C’est alors que l’on frappât à la porte.
Quelqu’un allât ouvrir.
Il y avait là une petite fille, de onze ans environ, à cet âge où les petites filles se mettent à grandir et commencent à se transformer en femme.
La dame connaissait cette petite fille. Celle ci vivait chez sa mère, une femme dont on ne savait pas bien de quoi elle vivait et chez qui les hommes avaient tendance à se succéder.
Et en ce soir de réveillon, à une période où elle commençait à devenir une femme, la petite fille avait trouvé plus prudent de partir de chez elle. Peut être sa mère, qui l’adorait mais ne voyait en elle qu’une grande poupée qu’on pouvait habiller et coiffer, avait elle compris qu’il était plus prudent pour cette petite fille qu’elle s’en aille, et lui avait donc dit de partir. Le conte ne le dit pas.

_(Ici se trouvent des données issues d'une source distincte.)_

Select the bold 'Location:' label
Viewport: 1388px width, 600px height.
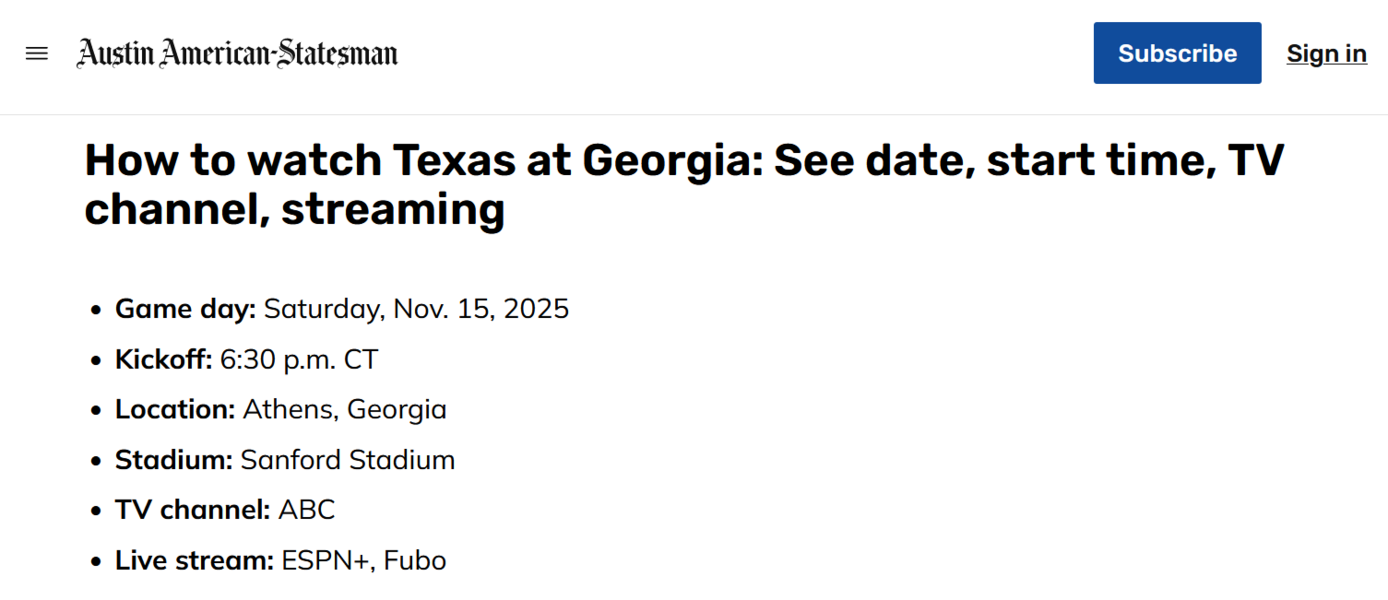[x=175, y=409]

Qu’a demandé la dame à la petite fille ? Là aussi, le conte ne dit rien, mais encore une fois, c’est un conte de Noël, pas une émission avec Mireille Dumas. Mais probablement n’a t-elle rien demandé, elle a compris que la petite avait tout simplement besoin d’être accueillie. Elle a donc ouvert sa porte et l’a installé avec les autres pour le réveillon.
Et puis, il y avait de la place et la petite fille est restée à coucher, ce soir là. Puis les soirs suivants. Et encore les jours suivants, même quand les enfants et petits enfants sont repartis.

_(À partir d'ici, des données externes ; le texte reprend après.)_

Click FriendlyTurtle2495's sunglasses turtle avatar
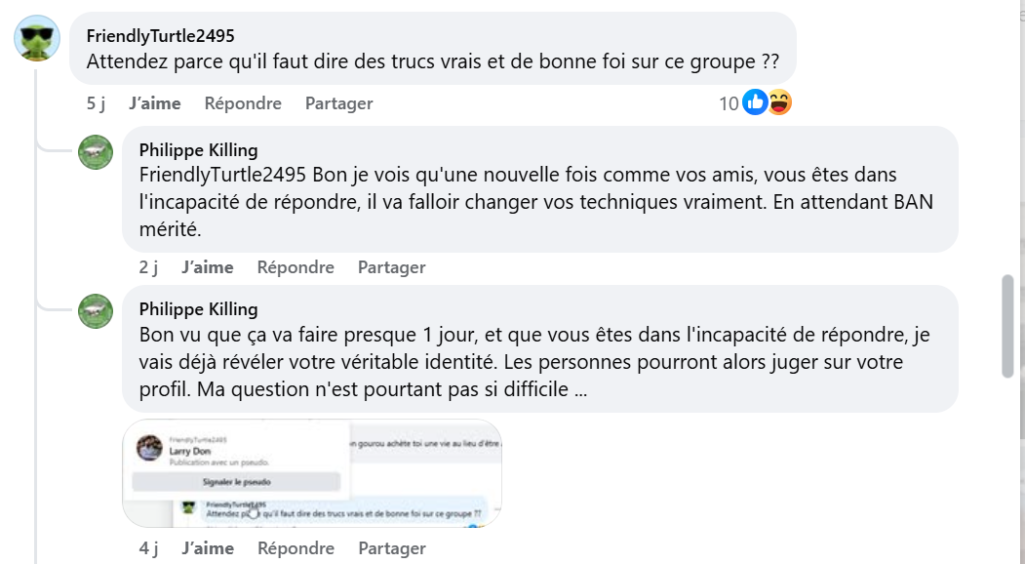 [36, 39]
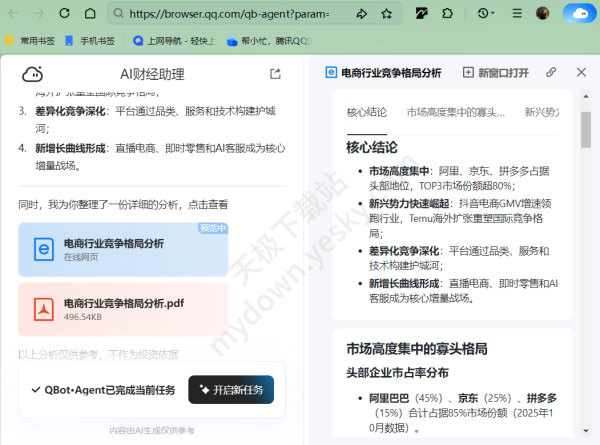Click the arrow icon inside address bar
This screenshot has width=600, height=445.
tap(361, 14)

Oh, bien sûr, il a sans doute fallu faire des démarches, aller voir la mère, obtenir son accord : c’est un conte de Noël, pas un conte de fées ! Toujours est il que le couple a été nommé tuteur de la petite fille.

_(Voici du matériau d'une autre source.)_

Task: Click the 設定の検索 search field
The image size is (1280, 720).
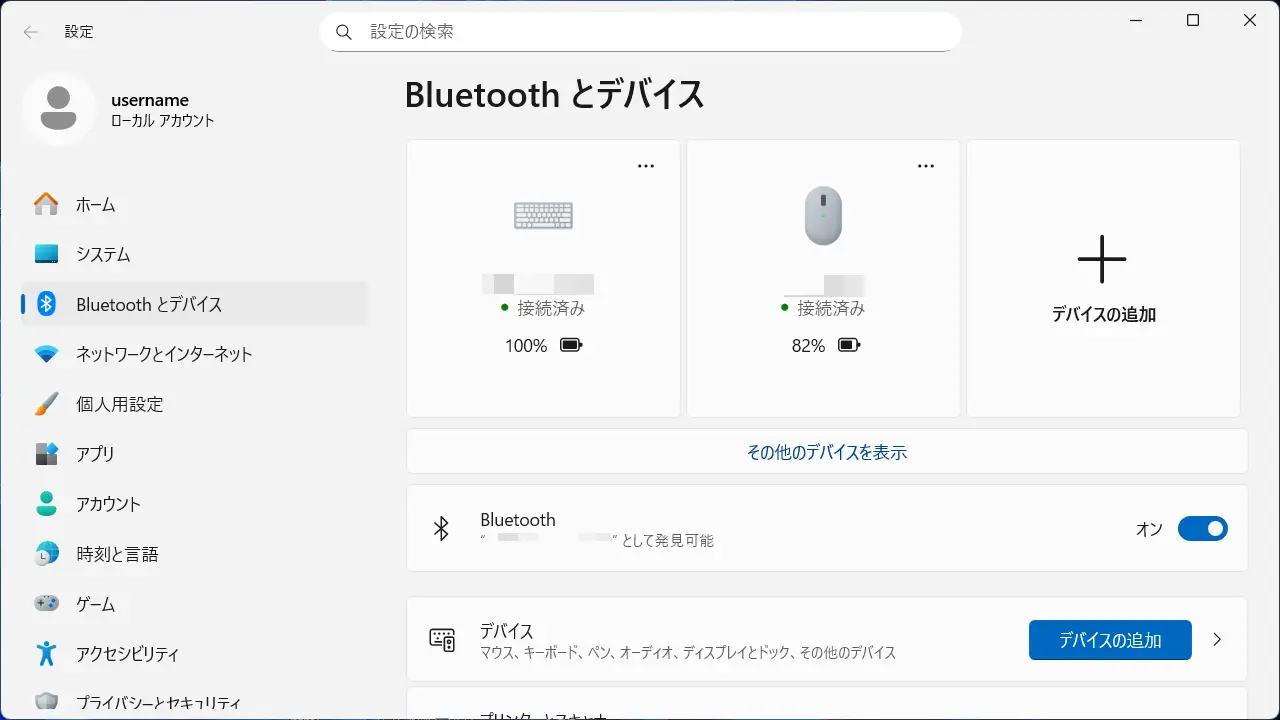Action: point(640,32)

Et celle ci a grandi là, dans la grande maison bourgeoise qui avait commencé à se vider, sauf les week-ends et les jours de fêtes. En parlant d’elle, les enfants du couple ont pris l’habitude de dire « la petite sœur ».
Cela n’a sans doute pas été facile tous les jours. Il a fallu rattraper des années de retards d’éducation, même pour des choses très pratiques : on n’éduque pas toujours bien ses poupées. Et le mari médecin a passé de longues heures a apprendre à la petite fille à se décontracter physiquement.
Mais la petite fille devenue grande avait sans doute en elle quelque chose qui l’aidait à progresser, peut être ce quelque chose qui l’avait entraîné à frapper à une porte ce soir de réveillon.
Elle est donc allée au collège, puis au lycée. Au lycée privé bien sûr, comme avaient fait les autres enfants.
Là, elle a rencontré un garçon qui, comme la dame, l’a aimé comme elle était. Elle a eu son bac, elle a fait des études supérieures, et elle a épousé le garçon rencontré au lycée.
Et comme dans tout conte de Noël qui se respecte, ils furent heureux avec leurs enfants.
Aujourd’hui, la dame est dans une maison de retraite. Le mari médecin a beaucoup vieilli et ne va plus très bien. La grande maison bourgeoise a été vendue.
Mais pour Noël, le couple sera à Paris, chez un de ses fils, pour la fête de famille, avec tous les enfants et petits enfants, avec « la petite sœur » et ses enfants.
Bonne fête madame, et merci pour le témoignage que vous avez donné pendant toute votre vie, à vos enfants, vos petits enfants et tous leurs amis.